Writing your business procedures is probably the least glamourous part of the business, but it may be one of the most essential. Having a written document that outlines, step-by-step, how you do stuff can save your business time, money, and add value to your bottom line. Committing a process to writing can solve a multitude of challenges. Any process has key steps that cannot be forgotten, and these steps usually have to be completed in a specific sequence. Following the process, using the same step-by-step approach also provides consistency in the results and as the company grows, some of these processes can be outsourced more easily if the process is documented and people can simply follow the directions.

However, sometimes there can be problems if the procedure instructions are poorly written. Staff can get frustrated, time can be consumed, and money can be wasted. Leah Guren, of Cow TC, has developed the Jigsaw Puzzle Theory to describe the three most common causes for procedure failure. These problems are analogous to trying to complete a jigsaw puzzle.

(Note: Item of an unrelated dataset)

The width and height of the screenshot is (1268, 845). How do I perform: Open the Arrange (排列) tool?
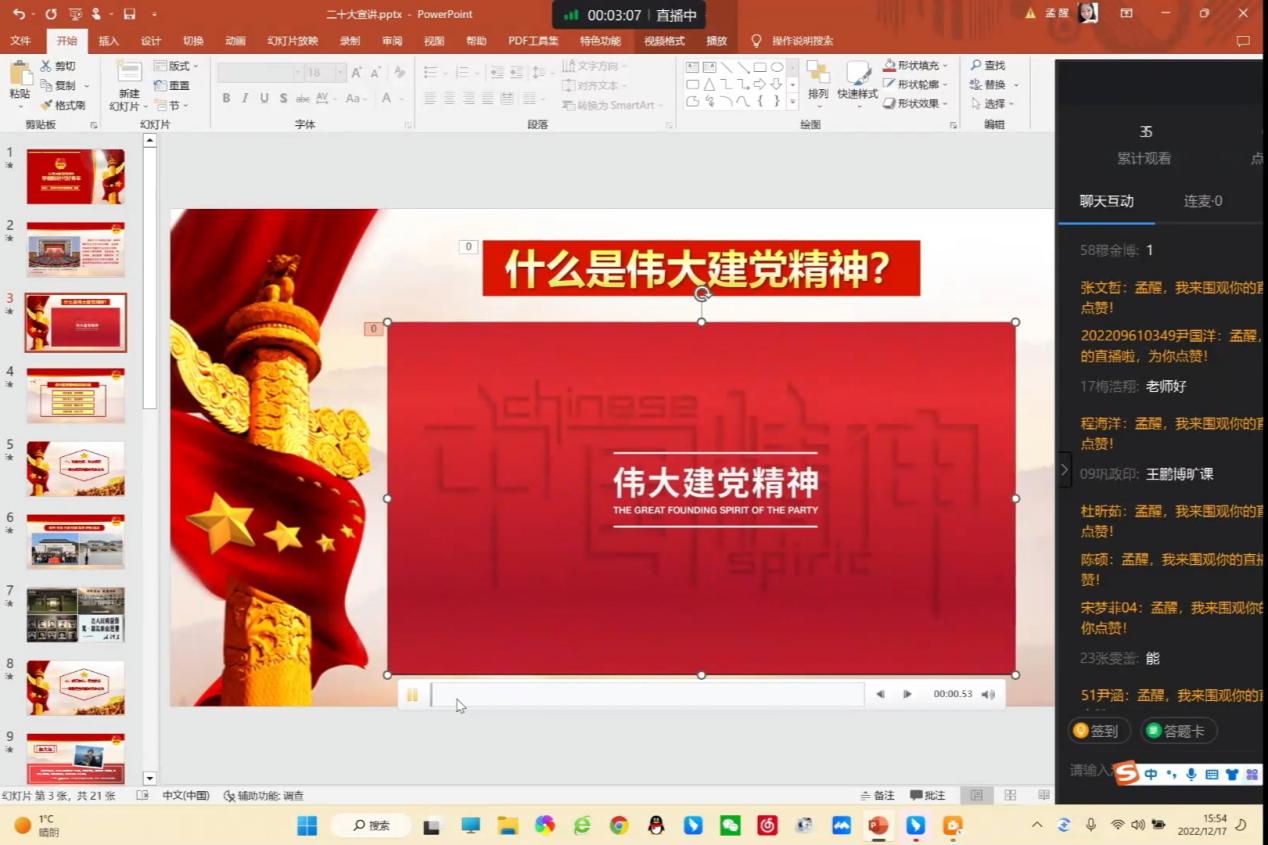(x=818, y=81)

  • No picture on the box. There is no clear explanation of the purpose or motivation for the task.
  • Missing pieces. Information, often entire steps, is left out.
  • Extra pieces. Information that is unnecessary to the task confuses and distracts the user

How do you avoid the Jigsaw Puzzle problems while improving business operations? First and foremost, get someone who is a proficient writer to be responsible for creating the document. Communicate the importance of creating operating documents so that the assignments are taken seriously. Each business operating procedure should have its own documented best practice. People writing operating documents should consider the following tips.

Analyze the Use

This is the first step for creating task-based documentation. Who will be using these instructions? What is their technical knowledge? Where and how are they using these instructions? What is their basic understanding about the tasks that you are describing?

Focus on the tasks

What is the step by step sequence of tasks that are included in this process? Are there different ways of performing these tasks? Which are the preferred ways of completing the tasks? Always look for methods that would allow steps to be completed either more timely or effectively.

Keep it simple

The information should be written in clear, simple language. Use clear formatting cues, such as numbers or bullets and avoid lengthy blocks of text. Avoid using words that have more than one meaning and can be confusing. Readers will tend to skim and may miss critical details. Have a person unfamiliar with the procedure try to follow the directions. This will help you clarify where the person finds confusion or completes the procedure incorrectly.

Explain the purpose

Some procedures are obvious, but some require explanations so that the reader understands the importance of a step or steps. Streamline processes by reducing any non-value added tasks and verify that each of the steps has a purpose in completing the process.

Layer the Information

The procedures can be written in a very simple straightforward manner, but for those who are just learning the procedure, add extra information in a layered format, which could be less visually prominent text that is positioned under the main step. Don’t assume a certain level of knowledge. Prepare for people with varying understanding.

Add graphics

Infographics are very helpful for those who learn better with images. The orientation becomes more clear when the reader can see what a procedure looks like. Graphics with directional arrows, or highlighted characteristics can be easier to understand than paragraphs of text.

Update regularly

Things change and operating procedures are no different. Also, people may find more efficient ways of completing a process. As technology changes, review the procedures that are affected. As new steps are included, sift out the outdated tasks that are no longer necessary. Look for more innovative ways to accomplish the business goals with your procedures and, over time some of these operating processes may be automated.